O que o meu pai tem a ver com isso?, pensou Clary, assustada.
— Não posso simplesmente segurá-la em casa, impedir que saia. Ela não vai aceitar.
— É claro que não vai aceitar! — Luke parecia extremamente irritado. — Ela não é um
animal de estimação, é uma adolescente. Quase adulta.
— Se estivéssemos fora da cidade...
— Fale com ela, Jocelyn. — A voz de Luke era firme. — Estou falando sério. — Ele
colocou a mão na maçaneta novamente.
A porta se abriu. Jocelyn gritou.
— Meu Deus! — exclamou Luke.
— Na verdade sou só eu — disse Simon. — Mas já me disseram que somos muito
parecidos. — Ele acenou para Clary da entrada da casa. — Você está pronta?
Jocelyn tirou a mão da boca.
— Simon, você estava ouvindo atrás da porta?
Simon piscou os olhos.
— Não, acabei de chegar. — Ele olhou do rosto pálido de Jocelyn para o austero Luke. —Está acontecendo alguma coisa? É melhor eu ir embora?
— Não se incomode — disse Luke. — Acho que já acabamos — ele passou por Simon, e
foi descendo pelas escadas em ritmo acelerado. Lá embaixo, a porta da frente bateu.
Simon andou de um lado para o outro na entrada, com expressão de incerteza.
— Posso voltar mais tarde — disse ele. — De verdade. Não seria problema algum.
— Isso poderia... — Jocelyn começou a dizer, mas Clary já estava de pé.
— Esqueça, Simon. Estamos saindo — disse ela, pegando a bolsa que estava pendurada
em um cabide perto da porta. Colocou-a no ombro, encarando a mãe. — Até mais tarde, mãe.
Jocelyn mordeu o lábio.
— Clary, você não acha que devemos conversar sobre isso?
— Vamos ter muito tempo para conversar durante as “férias” — disse Clary com um jeito
venenoso, e teve a satisfação de ver a mãe titubear. — Não me espere acordada — ela
acrescentou e, agarrando o braço de Simon, o arrastou para fora da porta.
Ele hesitou, olhando sobre o ombro de forma solidária para a mãe de Clary, que parecia
pequena e desamparada na entrada, com as mãos entrelaçadas.
— Tchau, senhora Fray! — gritou ele. — Tenha uma boa-noite.
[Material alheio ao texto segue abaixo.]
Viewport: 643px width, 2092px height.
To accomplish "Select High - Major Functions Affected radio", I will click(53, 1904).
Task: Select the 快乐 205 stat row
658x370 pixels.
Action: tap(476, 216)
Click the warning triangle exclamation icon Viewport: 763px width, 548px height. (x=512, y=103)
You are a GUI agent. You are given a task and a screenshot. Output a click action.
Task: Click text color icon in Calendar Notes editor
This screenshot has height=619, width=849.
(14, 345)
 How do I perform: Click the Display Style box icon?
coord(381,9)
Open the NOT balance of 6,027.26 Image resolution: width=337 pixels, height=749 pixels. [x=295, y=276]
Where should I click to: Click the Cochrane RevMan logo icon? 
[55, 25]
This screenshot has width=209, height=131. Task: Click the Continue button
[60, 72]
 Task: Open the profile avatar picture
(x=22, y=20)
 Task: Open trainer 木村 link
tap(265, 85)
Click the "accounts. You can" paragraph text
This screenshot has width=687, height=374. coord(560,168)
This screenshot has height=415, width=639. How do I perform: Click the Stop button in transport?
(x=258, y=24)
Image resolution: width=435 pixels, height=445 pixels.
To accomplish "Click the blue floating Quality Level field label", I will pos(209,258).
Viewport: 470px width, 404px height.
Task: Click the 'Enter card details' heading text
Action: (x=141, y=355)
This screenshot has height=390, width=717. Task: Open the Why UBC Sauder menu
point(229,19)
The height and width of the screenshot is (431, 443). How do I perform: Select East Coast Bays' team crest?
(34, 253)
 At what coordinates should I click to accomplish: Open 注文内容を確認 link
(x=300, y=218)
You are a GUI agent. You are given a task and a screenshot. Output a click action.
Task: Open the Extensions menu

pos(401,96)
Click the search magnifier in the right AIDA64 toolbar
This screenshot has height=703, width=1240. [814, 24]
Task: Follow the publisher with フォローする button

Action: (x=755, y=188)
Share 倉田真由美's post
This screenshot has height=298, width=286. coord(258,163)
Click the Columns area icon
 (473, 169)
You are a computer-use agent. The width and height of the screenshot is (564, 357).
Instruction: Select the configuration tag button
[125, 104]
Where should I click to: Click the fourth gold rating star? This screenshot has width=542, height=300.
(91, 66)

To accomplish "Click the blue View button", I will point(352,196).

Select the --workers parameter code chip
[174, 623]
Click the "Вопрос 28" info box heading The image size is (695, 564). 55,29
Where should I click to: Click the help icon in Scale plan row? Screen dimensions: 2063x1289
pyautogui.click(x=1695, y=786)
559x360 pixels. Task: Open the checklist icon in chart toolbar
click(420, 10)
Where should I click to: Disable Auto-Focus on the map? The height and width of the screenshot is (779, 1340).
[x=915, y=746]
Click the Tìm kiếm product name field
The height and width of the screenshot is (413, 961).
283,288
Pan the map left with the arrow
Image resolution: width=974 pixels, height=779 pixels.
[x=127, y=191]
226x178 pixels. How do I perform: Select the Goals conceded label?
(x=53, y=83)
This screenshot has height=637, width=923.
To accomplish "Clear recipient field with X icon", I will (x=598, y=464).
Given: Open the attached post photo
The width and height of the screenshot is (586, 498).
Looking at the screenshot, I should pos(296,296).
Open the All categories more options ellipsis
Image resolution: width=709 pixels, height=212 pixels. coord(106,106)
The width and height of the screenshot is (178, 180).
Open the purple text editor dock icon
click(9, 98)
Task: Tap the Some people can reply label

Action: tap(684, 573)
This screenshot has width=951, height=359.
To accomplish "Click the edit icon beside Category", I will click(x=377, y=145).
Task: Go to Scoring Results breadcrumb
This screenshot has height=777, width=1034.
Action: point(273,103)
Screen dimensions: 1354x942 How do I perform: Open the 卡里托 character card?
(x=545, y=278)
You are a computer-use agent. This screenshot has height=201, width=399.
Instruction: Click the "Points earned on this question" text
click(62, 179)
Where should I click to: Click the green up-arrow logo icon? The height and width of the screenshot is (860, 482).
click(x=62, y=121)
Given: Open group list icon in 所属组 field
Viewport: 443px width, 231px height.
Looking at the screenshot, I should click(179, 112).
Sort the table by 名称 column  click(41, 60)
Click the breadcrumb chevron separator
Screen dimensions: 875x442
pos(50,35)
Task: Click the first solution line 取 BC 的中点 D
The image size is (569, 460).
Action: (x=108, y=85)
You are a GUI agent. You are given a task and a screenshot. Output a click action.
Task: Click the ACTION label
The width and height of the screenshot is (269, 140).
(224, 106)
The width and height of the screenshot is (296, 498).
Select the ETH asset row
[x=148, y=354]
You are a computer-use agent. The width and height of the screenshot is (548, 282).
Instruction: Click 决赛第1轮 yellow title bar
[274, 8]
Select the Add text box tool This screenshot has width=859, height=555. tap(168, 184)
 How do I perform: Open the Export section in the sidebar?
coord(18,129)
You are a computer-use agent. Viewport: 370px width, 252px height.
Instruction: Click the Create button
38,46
— Ah, Simon, cale a boca. — Irritou-se Clary, e bateu a porta, cortando a resposta da
mãe.
— Ai, meu Deus, garota, não arranque o meu braço — protestou Simon enquanto Clary o
arrastava pelas escadas atrás dela, seus sapatos verdes fazendo barulho ao bater no chão de
madeira a cada passo enfurecido que dava. Ela olhou para cima, como se esperasse ver sua
mãe olhando para baixo, mas a porta do apartamento permaneceu fechada.
— Desculpe — sussurrou Clary, soltando o pulso de Simon. Ela parou ao pé da escada,
com a bolsa batendo no quadril.
O prédio de Clary, como a maioria em Park Slope, tinha sido uma única casa, de uma
família rica. Indícios do antigo proprietário ainda eram evidentes na escadaria curvilínea, o
chão de mármore lascado na entrada, a vasta claraboia acima. Agora a casa era dividida em
apartamentos independentes, e Clary e a mãe dividiam o prédio de três andares com a
proprietária que morava no andar debaixo, uma senhora que gerenciava uma loja mística no
próprio apartamento. Ela quase não saía, embora as visitas dos clientes fossem raras. Uma
placa dourada afixada na porta declarava que ela era MADAME DOROTHEA, VIDENTE E
PROFETISA.
O aroma doce e carregado de incenso vazava da porta entreaberta e invadia o saguão.
Clary podia ouvir um murmúrio baixo de vozes.
— Bom ver que ela está conduzindo um negócio em expansão — disse Simon. — É difícil
se firmar como profetisa hoje em dia.